The process of tokenization splits text in document content and query text into parts, classified as word, whitespace, and punctuation tokens. You can customize tokenization in two ways:
You can use these customizations individually or together.
Use custom tokenizer overrides on fields to change the classification of characters in content and query text. Character re-classification affects searches because it changes the tokenization of text blocks. The following topics are covered:
A custom tokenizer override enables you to change the tokenizer classification of a character when it occurs within a field. You can use this flexibility to improve search efficiency, enable searches for special character patterns, and normalize data.
You can only define a custom tokenizer override on a field. For details, see Overview of Fields in the Administrator's Guide.

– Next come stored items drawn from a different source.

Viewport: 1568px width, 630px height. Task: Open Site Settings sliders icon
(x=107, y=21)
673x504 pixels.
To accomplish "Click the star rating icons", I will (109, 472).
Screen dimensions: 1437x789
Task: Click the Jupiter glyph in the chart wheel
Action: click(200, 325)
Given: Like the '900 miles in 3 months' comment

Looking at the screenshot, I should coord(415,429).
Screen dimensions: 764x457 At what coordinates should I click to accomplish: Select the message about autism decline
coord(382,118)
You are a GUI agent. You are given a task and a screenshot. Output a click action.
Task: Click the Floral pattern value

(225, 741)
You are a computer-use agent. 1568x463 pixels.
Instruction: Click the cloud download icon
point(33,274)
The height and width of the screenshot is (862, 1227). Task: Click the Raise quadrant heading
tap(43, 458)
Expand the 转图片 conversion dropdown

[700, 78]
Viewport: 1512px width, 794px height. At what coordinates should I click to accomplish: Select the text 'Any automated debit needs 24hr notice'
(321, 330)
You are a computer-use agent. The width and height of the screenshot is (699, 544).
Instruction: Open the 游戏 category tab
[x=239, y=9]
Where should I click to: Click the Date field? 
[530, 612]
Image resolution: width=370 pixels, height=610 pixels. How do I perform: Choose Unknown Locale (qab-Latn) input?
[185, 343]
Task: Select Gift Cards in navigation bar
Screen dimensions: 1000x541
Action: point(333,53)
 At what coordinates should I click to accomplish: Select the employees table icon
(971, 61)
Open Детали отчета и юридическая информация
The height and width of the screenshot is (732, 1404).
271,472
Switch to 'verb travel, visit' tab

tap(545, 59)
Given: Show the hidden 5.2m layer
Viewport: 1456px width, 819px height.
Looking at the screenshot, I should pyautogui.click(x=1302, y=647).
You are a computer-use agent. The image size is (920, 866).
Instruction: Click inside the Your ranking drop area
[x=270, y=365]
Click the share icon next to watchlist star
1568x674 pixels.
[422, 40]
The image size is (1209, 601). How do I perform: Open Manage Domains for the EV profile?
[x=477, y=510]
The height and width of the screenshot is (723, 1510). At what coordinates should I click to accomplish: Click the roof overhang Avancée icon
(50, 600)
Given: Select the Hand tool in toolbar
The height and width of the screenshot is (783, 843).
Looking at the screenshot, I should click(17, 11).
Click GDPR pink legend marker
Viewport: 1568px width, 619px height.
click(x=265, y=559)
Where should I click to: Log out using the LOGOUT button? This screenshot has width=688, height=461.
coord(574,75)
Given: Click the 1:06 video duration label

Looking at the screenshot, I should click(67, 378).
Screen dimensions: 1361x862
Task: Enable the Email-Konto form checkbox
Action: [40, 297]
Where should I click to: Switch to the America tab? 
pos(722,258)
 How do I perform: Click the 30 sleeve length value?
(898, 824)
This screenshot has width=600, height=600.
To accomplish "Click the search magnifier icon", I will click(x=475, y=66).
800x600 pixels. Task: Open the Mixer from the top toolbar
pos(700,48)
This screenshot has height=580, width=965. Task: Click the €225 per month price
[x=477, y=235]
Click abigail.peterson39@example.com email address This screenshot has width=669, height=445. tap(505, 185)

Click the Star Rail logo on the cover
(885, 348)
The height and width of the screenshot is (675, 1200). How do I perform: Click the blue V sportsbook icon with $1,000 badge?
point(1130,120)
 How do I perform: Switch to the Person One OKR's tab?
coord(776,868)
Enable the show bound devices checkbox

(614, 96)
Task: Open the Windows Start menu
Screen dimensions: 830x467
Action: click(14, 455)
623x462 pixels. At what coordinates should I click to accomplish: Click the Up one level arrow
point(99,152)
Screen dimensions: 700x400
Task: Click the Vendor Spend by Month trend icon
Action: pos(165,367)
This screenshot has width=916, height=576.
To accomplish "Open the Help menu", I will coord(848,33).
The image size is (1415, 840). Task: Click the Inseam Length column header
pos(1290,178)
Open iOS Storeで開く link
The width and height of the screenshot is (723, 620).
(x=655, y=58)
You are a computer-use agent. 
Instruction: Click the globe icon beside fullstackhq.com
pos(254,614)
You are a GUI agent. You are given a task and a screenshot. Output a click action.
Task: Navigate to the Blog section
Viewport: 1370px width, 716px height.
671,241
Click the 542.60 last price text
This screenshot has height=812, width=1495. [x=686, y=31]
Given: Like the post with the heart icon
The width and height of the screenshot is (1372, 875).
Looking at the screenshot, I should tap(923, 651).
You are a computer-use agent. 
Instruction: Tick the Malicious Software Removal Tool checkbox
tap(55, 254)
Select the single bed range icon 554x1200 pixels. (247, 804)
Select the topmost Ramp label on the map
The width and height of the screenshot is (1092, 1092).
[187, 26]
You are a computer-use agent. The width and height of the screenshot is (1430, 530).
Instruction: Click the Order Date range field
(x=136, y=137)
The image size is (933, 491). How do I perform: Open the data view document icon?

As discussed in Tokenization and Stemming, tokenization breaks text content and query text into word, punctuation, and whitespace tokens. Built-in language specific rules define how to break text into tokens. During tokenization, each character is classified as a word, symbol, punctuation, or space character. Each symbol, punctuation, or space character is one token. Adjacent word characters are grouped together into a single word token. Word and symbol tokens are indexed; space and punctuation tokens are not.
For example, with default tokenization, a text run of the form 456-1111 breaks down into 2 word tokens and 1 punctuation token. You can use a query similar to the following one to examine the break down:
xquery version "1.0-ml"; xdmp:describe(cts:tokenize("456-1111")); ==> ( cts:word("456"), cts:punctuation("-"), cts:word("1111") )
If you define a custom tokenizer override that classifies hyphen as a character to remove, the tokenizer produces the single word token "4561111". In combination with other database configuration changes, this can enable more accurate wildcard searches or allow searches to match against variable input such as 456-1111 and 4561111. For a full example, see Example: Improving Accuracy of Wildcard-Enabled Searches.
Tokenization rules apply to both content and query text. Since tokenizer overrides can only be applied to fields, you must use field queries such as cts:field-word-query or cts:field-value-query to take advantage of your overrides.
You cannot override a character to its default class. For example, the space character ( ) has class space
by default, so you cannot define an override that classifies it as space
.
You cannot override a composite character that decomposes into multiple characters when NFD Unicode normalization is applied.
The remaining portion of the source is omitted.